The symbolism surrounding foods are socio-culturally dictated, and vary geographically and cross-culturally. Binary oppositions operate even in food. Distinct categories of edible-inedible, clean-unclean, raw-rotten and the like exist even in this realm. Clear cut bifurcations dominate the discourse of what is ‘acceptable’ food, and these yardsticks are socio-culturally and religiously determined. In keeping with this notion then, for many, using peels, pits and seeds, the frequently disposed and ‘unusable’ parts of a vegetable and/or fruit, is a radical idea rooted in reclaiming the once ‘unclean’ or ‘disposable’ parts. What makes the underlying politics of this acceptable to the mainstream dietary notions is the cultural process of cooking and transforming the raw, unsuitable ingredients and products into something worthy of consumption, and replete with flavour. 
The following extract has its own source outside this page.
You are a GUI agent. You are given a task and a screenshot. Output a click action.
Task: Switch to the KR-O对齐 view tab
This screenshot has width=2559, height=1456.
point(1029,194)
Another dimension of symbolism in terms of food is practicing diets that encompass items that have a particular social status attached to them. The urban elite’s preference for quinoa, guacamole, sun-dried tomatoes and the like are reflective of the adherence to the ‘valuable’ western way of practicing sustainability. These are not regular, easily accessible local foods. They are fancy and come with a certain sense of stature attached.

Internalising such ideas is just another way of subtly succumbing to westernisation. While for some the aim of being sustainable results in eating clean and consuming premium food products, for others the consumption of such products is tailed by the peripheral need to be sustainable. This not only promotes a capitalist consumption pattern, but also polarises sustainable eating on the basis of access and privilege.

Also read: We Need To Address The Issue Of Food Security In Residential Campuses

The commercialisation of quinoa for instance, caused a domestic shortfall of the same for local farmers and suppliers in Peru and Bolivia. The Global North-Global South discourse continues to operate in terms of food production and consumption. This form of colonisation begins with indigenous foods being recognised by western eyes, that are then quickly commercialised and exoticised, generating demand, and creating profit, but more importantly threatening local food systems and modes of living. 

Are we really waiting for the west to recognize, for instance, the practice of eating the peels and seeds of vegetables? Or would we consume it only if it was offered at a restaurant that anglicised its name as “Bottle gourd crispy fried skins, chilli tomato sauce, garnished with sunflower seeds?” The western model of sustainability need not be applied to a country already rich in sustainable practices and nutritional foods. The lens with which we approach sustainability needs to shift. Jowar bajra are rich local substitutes for quinoa, but vernacular food practices are continually looked down upon in the quest for chasing a certain kind of elite sustainability.

Sustainability then, becomes just another capitalist idea, and not a lifestyle choice, as it embraces certain foods and practices, while devaluing others.